La porte s’ouvrit doucement, sans qu’on eût frappé, et le cousin Feenix la fit passer de l’air doux d’une soirée d’été dans la sombre et triste demeure. Elle était plus sombre et plus triste que jamais, et l’on eût dit que, fermée depuis le jour du mariage, elle avait fait provision de tristesse et d’obscurité.

Florence monta en tremblant l’escalier obscur et s’arrêta avec son introducteur à la porte du salon. Il l’ouvrit sans parler et la pria d’un signe d’avancer dans la chambre du fond pendant qu’il resterait là. Florence, après avoir hésité un instant, s’y décida.

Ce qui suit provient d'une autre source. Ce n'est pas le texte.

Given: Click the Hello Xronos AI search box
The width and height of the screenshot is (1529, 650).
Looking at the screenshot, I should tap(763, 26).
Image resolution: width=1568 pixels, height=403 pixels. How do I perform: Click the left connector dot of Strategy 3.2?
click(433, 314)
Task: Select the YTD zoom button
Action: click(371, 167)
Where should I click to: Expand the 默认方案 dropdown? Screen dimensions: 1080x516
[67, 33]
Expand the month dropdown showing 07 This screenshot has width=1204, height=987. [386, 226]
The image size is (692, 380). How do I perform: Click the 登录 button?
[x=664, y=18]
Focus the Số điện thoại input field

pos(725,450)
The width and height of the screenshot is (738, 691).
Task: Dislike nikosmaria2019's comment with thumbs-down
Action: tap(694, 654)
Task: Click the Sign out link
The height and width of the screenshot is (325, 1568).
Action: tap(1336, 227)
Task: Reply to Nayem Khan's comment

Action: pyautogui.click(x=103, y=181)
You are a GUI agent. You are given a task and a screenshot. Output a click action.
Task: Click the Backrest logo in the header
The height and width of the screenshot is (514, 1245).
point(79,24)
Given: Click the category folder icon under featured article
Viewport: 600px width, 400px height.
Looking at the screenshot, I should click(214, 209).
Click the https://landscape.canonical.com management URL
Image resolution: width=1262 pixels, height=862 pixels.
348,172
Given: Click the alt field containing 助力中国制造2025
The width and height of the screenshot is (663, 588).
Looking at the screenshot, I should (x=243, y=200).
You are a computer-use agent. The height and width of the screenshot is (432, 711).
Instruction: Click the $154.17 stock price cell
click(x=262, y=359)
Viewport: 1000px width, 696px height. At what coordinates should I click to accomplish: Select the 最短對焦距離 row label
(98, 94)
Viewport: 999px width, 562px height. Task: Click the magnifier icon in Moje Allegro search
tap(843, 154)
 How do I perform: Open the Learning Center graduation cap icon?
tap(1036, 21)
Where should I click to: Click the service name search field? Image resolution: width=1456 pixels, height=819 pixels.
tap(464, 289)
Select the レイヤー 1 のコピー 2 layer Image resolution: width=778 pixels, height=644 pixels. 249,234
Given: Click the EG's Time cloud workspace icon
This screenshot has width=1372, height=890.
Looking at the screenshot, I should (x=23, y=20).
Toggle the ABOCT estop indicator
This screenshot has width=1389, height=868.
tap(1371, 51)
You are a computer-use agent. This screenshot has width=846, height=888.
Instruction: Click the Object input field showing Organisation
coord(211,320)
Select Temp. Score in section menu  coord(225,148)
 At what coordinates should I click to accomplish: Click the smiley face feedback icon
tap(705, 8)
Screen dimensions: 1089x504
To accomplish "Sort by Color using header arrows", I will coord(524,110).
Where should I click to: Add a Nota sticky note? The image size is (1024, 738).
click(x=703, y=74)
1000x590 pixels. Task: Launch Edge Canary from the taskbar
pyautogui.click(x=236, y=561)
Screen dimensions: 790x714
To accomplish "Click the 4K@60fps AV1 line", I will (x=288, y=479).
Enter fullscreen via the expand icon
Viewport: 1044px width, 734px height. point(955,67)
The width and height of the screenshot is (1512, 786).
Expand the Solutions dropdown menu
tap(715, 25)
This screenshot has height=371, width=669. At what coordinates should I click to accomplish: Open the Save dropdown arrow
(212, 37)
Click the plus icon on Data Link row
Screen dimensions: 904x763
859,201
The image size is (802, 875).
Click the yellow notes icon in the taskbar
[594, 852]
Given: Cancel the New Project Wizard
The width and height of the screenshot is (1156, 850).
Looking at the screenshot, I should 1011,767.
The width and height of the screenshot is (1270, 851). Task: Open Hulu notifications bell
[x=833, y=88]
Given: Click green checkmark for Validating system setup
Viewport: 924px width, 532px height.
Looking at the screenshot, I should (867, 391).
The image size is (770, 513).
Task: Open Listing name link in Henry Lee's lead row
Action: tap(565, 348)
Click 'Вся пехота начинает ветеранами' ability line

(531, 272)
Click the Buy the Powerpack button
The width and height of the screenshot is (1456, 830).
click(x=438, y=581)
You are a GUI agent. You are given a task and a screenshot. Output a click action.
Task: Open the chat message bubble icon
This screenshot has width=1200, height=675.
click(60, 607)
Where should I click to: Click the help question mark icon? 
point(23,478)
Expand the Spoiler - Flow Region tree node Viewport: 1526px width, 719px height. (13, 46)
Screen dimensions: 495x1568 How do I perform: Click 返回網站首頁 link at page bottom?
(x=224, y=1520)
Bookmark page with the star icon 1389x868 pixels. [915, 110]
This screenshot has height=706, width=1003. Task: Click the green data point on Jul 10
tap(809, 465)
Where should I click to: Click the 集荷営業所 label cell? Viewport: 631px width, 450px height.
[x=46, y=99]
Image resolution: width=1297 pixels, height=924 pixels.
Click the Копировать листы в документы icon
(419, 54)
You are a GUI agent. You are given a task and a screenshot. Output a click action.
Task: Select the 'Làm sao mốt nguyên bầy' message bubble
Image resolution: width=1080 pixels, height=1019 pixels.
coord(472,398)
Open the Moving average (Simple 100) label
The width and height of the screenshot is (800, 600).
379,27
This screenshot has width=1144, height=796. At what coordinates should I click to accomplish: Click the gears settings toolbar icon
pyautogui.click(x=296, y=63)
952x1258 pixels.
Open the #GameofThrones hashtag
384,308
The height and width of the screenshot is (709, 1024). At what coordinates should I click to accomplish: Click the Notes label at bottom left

À la croisée, devant une table, était assise une dame qui venait, selon toute apparence, d’écrire ou de dessiner. Sa tête était tournée vers la rue, et appuyée sur sa main. Florence s’avança en hésitant, et resta tout à coup immobile comme si elle eût perdu l’usage de ses jambes. La dame tourna la tête.

« Grand Dieu ! dit-elle, qui est là ?

— Non, non, maman ! » s’écria Florence, qui recula en la voyant se lever, et étendit ses mains pour l’arrêter.

Elles se regardèrent toutes deux. La passion et l’orgueil avaient flétri le visage d’Edith, mais c’était bien elle encore, toujours belle et superbe. La terreur, l’effroi étaient peints sur le visage de Florence, mais on y lisait la pitié, la douleur, et le souvenir d’une tendre reconnaissance. Leurs deux visages exprimaient d’une manière saisissante l’étonnement et la crainte. Toutes deux étaient froides et silencieuses et se regardaient comme séparées par le sombre gouffre de l’irrévocable passé.

Florence fut la première à s’attendrir. Son cœur déborda, elle fondit en larmes et s’écria :

« Ô maman, maman ! Pourquoi faut-il nous revoir ainsi ? Vous qui avez été si bonne pour moi quand personne ne m’aimait ! Devions-nous donc nous retrouver ainsi ? »

Edith restait devant elle, muette et sans mouvement, les yeux fixés sur elle.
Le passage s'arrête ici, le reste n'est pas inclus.